In 1967, the tunnel journey shifted to a faster pace. My stomach would drop as if on a carnival ride. They started to make me feel somewhat uneasy while going too fast. I still flew once or twice per week. The scenery was beautiful with rich green grass and high mountain tops.
It was 1970 and my older brother died a violent death. I was not close to him. On the same night as the burial and thereafter, my flying dreams would happen multiple times nightly. They shifted from fun to pure torture as if overnight. I would go through a tunnel in great bodily pain and so fast that I would feel sick to my stomach. I would bounce off the dark tunnel walls and dead hands would twist and grab at me. The pain would worsen–like no pain I could ever explain. It did not feel earthly. My whole body felt as though it was on fire, being tortured from the inside out. As I would leave the tunnel to fly out I was in pure hell. Distorted faces and figures attacked me both physically and sexually. Witches would ravage my body, twisting my limbs and putting their hands in my mouth. They would laugh in a mean voice and sexually torture me. I would bite down on their fingers and hear their bones crunch in my mouth. I would try to fight them off. I was in so much pain. I could not stop them. I screamed over and over, stop…stop…stop. I begged them to stop, but more would come. Their faces were disfigured and they were pure evil. I knew I was in hell. The pain was so great. I surrendered and let them do whatever they wanted. I just learned to take it rather than fight them off. I would awaken so petrified then go back to sleep and it all would start again and again. I refused to sleep so my mother brought me to a child psychologist. They said it was trauma due to my brother’s death, and violence at the funeral parlor between families.

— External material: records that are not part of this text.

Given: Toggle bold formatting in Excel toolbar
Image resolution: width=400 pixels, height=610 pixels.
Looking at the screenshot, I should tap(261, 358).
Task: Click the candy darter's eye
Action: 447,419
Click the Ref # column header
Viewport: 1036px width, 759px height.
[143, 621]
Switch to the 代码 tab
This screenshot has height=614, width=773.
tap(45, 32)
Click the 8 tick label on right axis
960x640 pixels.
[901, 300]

From 1971 on, torture dreams continued year after year, sometimes weekly and sometimes monthly. In this one particular dream I was again flying violently and painfully through a dark tunnel of attack. This time there was a light at the end. I flew out toward the light and found myself in complete illumination. It was warm and loving. I was engulfed in a glitter of warm light, not like a sun or anything earthly but an all-encompassing love. I didn’t see anyone. I felt as though I was home and safe for the first time in my life. I was in ecstasy without pain, sadness, or fear. I was greeted telepathically by a very large and loving presence. This presence took me somewhere to sit down comfortably, and talked to me at great length. I was amazed at what I heard. There was no real time reference but it almost felt like years of conversation in some sort of odd way. After the light was finished telling me what I needed to know, I was told to go back. I did not want to go but it made me. I do not remember how I got back or if I had to go through the tunnel. I woke up and felt so magical and safe and loved. I was in awe of the experience but told no one. I tried to remember what the light told me but could only remember one word, knowledge.
At the age of 12 all I could associate with that was that God wanted me to go to college and I was very disappointed in that message as I hated school! Nonetheless, it was that dream that has saved my life. I tried to go back to that dream state but was never able to. When the torture dreams came back, I learned to call on God and awaken instantly. In the end, I remembered the feeling of safety and love and know somehow I am protected.
I found that drugs and alcohol stopped my flying dreams in about 1974. However once sober again in 1983 they returned to haunt me. My flying dreams are sporadic to this day. They have never gone back to the fun and delight of early childhood, and the magic moment of talking with and feeling the light of God. I continue to be tortured and saved by God through my nightly terrors to this day. They leave me exhausted and depressed and it takes days to recover. I feel such an overwhelming sadness. I awake ugly, old looking, and ashamed of myself. I remember in detail the crunching of human fingers in my mouth. I wonder why I am being tortured this way. What did I do? I am writing this today as I had another flying dream just last night. In this dream I was flying and weeping as I saw some sort of sun peeking through the dark clouds, and I was sure it was over. But, I was only being teased. Soon I was being tortured again; it was just a cruel joke. I usually feel fear the next day and do not return to normal until the second day. I do not want to talk to anyone. I am scared and alone, but pretend all is well as I go about my daily business.